▶ **Problem to work on**
Can you copy out, character for character, the items that begin at the line containing "before [211, 774]" and end after the line containing "costs [299, 293]", including both of those lines?

╔══

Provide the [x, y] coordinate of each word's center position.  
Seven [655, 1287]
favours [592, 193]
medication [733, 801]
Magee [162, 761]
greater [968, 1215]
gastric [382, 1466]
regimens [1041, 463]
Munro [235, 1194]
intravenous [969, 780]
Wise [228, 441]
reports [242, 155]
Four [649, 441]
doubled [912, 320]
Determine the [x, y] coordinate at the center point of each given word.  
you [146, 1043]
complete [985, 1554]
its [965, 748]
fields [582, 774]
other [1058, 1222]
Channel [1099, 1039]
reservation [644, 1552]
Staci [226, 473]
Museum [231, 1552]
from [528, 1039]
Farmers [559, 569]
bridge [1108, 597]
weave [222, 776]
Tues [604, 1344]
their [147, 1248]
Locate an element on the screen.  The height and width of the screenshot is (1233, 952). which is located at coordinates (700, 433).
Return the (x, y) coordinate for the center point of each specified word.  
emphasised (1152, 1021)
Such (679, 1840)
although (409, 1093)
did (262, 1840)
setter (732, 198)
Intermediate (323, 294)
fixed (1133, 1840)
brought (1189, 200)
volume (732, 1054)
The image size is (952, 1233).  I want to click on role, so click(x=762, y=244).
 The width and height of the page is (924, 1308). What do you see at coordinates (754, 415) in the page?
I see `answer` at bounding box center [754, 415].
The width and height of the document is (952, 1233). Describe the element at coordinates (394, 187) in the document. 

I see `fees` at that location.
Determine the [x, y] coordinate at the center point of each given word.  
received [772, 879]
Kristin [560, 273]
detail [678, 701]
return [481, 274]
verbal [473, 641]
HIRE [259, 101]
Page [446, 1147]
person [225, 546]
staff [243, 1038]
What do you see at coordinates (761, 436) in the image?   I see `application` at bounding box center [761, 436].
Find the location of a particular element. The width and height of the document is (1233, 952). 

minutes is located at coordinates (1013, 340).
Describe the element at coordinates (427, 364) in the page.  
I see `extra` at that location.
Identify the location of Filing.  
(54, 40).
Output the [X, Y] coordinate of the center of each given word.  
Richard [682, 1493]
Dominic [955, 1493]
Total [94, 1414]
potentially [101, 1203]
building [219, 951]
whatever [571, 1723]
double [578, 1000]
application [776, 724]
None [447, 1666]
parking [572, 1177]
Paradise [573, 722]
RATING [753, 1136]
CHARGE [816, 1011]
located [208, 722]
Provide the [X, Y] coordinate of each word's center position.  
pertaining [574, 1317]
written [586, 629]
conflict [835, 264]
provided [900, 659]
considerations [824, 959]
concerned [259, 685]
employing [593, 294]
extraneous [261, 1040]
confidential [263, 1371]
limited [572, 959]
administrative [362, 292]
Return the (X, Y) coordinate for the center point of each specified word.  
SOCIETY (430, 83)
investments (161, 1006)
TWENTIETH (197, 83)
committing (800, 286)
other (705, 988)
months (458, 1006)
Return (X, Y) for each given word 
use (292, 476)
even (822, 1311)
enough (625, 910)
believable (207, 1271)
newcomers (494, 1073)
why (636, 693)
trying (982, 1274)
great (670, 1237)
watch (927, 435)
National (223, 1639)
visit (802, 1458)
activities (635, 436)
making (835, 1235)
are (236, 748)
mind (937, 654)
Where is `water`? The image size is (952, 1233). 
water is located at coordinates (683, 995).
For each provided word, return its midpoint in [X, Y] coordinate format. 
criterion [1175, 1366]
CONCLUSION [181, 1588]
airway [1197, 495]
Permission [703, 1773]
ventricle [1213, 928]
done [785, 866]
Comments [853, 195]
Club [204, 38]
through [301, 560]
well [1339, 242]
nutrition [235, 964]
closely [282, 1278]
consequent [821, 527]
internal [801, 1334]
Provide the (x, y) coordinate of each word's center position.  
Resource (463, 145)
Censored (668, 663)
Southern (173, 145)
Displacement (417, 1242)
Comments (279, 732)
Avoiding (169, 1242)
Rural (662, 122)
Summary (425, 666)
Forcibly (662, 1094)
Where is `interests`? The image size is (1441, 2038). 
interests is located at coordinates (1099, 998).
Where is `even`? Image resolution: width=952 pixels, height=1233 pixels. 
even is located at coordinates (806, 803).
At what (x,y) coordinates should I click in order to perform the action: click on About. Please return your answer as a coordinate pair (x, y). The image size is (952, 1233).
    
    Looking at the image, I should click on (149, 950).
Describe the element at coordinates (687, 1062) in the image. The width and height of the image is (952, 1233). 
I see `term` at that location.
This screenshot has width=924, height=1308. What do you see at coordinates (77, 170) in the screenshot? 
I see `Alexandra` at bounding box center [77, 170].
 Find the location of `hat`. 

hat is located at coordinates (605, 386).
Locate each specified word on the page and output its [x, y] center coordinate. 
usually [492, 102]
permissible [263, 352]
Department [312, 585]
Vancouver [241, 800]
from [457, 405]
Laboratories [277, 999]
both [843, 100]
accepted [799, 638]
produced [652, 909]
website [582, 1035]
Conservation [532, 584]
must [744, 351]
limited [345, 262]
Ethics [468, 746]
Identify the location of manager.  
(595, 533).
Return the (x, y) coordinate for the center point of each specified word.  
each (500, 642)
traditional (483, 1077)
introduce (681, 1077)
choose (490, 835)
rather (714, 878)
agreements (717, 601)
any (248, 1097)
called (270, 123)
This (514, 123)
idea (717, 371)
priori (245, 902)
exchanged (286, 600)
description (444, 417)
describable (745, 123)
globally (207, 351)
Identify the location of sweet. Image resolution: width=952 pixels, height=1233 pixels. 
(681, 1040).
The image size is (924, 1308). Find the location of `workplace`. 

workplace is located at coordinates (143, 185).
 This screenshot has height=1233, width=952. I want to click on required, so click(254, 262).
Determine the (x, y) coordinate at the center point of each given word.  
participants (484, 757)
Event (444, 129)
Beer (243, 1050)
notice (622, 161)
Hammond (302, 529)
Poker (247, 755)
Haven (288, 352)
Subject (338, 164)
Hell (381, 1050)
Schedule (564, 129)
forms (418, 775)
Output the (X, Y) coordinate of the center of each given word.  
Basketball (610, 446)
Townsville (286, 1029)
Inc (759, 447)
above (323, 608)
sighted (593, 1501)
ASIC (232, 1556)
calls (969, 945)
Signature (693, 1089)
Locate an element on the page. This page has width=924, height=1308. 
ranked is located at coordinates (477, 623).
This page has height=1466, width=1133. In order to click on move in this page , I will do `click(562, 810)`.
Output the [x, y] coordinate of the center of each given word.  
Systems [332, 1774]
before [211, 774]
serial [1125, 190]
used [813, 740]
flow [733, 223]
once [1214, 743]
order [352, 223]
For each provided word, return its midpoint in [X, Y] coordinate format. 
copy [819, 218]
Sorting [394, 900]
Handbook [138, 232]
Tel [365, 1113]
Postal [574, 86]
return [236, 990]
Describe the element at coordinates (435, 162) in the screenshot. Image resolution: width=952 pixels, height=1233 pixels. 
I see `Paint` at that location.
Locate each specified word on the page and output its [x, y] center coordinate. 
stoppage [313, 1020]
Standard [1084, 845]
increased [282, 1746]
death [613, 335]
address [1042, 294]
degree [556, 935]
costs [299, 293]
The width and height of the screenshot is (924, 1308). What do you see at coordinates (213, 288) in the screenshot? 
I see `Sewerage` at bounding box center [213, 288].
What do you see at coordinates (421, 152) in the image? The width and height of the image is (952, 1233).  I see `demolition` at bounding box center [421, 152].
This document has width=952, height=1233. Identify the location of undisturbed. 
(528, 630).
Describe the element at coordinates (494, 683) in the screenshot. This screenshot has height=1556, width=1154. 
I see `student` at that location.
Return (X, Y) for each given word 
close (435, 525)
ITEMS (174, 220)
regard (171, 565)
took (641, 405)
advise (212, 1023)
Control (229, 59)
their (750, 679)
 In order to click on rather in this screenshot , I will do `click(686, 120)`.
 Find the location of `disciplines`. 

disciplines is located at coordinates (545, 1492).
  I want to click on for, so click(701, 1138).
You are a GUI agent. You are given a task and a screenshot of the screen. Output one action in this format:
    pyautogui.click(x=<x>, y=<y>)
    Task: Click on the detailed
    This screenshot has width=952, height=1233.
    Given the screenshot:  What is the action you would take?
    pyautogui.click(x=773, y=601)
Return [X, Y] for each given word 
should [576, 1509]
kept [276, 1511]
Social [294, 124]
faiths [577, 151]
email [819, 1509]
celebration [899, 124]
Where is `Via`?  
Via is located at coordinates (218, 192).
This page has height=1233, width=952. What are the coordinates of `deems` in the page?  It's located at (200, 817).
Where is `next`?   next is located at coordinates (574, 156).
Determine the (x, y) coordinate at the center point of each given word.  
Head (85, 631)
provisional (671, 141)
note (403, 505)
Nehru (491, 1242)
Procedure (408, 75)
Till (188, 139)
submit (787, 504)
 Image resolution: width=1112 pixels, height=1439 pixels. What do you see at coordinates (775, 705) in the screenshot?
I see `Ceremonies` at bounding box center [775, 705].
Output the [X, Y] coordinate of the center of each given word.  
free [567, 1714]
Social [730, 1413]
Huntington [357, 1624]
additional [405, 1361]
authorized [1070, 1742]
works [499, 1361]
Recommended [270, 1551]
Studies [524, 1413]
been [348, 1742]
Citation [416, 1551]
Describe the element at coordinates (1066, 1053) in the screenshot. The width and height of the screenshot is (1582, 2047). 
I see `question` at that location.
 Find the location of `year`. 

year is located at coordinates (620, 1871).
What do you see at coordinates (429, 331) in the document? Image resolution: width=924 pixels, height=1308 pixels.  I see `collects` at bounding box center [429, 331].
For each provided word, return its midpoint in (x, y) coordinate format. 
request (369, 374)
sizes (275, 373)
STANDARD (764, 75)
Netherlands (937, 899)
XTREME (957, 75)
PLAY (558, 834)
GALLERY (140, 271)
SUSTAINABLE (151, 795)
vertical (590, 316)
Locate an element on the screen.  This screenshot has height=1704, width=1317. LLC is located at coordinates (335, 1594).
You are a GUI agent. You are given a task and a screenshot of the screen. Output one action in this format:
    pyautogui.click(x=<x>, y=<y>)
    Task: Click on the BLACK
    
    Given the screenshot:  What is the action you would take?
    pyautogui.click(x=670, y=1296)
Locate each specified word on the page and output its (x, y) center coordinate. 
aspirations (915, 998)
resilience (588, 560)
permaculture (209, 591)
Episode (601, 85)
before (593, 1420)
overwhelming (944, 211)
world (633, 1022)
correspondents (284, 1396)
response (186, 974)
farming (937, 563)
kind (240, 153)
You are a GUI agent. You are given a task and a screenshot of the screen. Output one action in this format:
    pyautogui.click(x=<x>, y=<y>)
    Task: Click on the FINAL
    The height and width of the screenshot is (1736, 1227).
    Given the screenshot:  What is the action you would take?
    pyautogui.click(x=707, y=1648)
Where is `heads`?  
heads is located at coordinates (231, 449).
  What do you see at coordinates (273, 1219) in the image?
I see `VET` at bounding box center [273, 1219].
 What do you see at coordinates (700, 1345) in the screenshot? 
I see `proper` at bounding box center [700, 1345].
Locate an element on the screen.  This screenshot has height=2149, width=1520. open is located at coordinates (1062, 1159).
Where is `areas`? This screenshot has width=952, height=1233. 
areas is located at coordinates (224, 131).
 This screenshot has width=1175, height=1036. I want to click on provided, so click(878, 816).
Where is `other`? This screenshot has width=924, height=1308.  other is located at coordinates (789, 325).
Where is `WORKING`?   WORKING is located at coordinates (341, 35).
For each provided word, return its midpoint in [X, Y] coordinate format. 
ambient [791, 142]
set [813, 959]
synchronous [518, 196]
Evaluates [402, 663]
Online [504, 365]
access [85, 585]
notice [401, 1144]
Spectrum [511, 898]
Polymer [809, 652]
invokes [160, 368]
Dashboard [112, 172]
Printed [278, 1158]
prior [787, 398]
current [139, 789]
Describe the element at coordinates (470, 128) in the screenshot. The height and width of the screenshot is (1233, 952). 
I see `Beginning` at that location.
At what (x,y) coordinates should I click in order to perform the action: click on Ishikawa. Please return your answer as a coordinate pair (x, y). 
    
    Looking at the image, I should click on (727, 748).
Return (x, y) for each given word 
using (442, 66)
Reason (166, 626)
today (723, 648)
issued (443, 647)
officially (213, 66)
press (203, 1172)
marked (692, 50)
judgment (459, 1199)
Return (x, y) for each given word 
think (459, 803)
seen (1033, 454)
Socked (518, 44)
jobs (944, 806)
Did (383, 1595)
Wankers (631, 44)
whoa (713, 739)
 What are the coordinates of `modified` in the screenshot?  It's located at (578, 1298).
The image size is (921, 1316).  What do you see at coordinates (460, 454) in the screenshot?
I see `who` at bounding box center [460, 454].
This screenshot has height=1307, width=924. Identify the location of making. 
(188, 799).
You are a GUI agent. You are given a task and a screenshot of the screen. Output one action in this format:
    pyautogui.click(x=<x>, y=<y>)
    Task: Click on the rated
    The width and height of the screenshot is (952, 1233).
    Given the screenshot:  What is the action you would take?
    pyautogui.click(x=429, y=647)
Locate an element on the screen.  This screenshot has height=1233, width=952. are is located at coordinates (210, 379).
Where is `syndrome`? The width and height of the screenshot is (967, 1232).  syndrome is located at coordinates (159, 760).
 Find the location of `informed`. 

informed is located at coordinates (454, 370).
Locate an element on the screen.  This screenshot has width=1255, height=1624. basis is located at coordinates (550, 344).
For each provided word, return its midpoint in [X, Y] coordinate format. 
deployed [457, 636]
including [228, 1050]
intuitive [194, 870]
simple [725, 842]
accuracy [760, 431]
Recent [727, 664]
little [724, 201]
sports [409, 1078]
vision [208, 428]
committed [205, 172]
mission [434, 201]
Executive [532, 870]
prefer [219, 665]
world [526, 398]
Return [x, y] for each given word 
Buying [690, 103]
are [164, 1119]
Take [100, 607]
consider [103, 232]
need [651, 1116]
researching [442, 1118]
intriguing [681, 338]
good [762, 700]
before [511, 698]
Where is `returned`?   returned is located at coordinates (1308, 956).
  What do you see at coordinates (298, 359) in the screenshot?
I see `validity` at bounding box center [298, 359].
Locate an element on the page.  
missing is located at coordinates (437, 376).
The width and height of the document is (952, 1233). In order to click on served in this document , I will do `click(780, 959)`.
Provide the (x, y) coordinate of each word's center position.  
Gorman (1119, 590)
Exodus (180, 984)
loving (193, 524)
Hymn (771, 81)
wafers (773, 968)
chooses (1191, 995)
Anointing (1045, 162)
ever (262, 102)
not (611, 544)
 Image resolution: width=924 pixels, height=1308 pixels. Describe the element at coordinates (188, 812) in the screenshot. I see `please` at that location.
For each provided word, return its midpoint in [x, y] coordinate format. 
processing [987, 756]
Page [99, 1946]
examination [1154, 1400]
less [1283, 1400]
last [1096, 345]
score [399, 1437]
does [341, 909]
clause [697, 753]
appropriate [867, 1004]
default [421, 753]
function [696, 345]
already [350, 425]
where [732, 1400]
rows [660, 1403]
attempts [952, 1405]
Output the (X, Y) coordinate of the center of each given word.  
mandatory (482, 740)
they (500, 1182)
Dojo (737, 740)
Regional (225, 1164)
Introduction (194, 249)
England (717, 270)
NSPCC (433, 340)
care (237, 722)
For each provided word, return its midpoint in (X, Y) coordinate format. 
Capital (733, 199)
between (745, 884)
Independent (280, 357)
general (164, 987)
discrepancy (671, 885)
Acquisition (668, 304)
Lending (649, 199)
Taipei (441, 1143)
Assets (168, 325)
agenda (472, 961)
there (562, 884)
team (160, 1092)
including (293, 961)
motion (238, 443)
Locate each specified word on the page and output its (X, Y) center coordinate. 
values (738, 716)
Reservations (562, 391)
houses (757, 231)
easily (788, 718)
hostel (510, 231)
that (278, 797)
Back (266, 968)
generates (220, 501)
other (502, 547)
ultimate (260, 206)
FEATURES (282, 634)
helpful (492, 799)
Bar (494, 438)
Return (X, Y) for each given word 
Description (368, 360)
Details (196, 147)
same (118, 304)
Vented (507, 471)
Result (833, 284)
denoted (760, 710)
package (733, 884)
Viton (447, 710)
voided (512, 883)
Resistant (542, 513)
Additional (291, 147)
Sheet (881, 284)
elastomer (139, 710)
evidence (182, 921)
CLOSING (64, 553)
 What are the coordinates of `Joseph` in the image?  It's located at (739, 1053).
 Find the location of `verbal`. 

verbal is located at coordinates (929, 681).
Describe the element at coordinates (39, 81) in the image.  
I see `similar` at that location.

╚══

▶ **Problem solution**
before [211, 774]
serial [1125, 190]
used [813, 740]
flow [733, 223]
once [1214, 743]
order [352, 223]
For each provided word, return its midpoint in [X, Y] coordinate format. 
copy [819, 218]
Sorting [394, 900]
Handbook [138, 232]
Tel [365, 1113]
Postal [574, 86]
return [236, 990]
Describe the element at coordinates (435, 162) in the screenshot. Image resolution: width=952 pixels, height=1233 pixels. 
I see `Paint` at that location.
Locate each specified word on the page and output its [x, y] center coordinate. 
stoppage [313, 1020]
Standard [1084, 845]
increased [282, 1746]
death [613, 335]
address [1042, 294]
degree [556, 935]
costs [299, 293]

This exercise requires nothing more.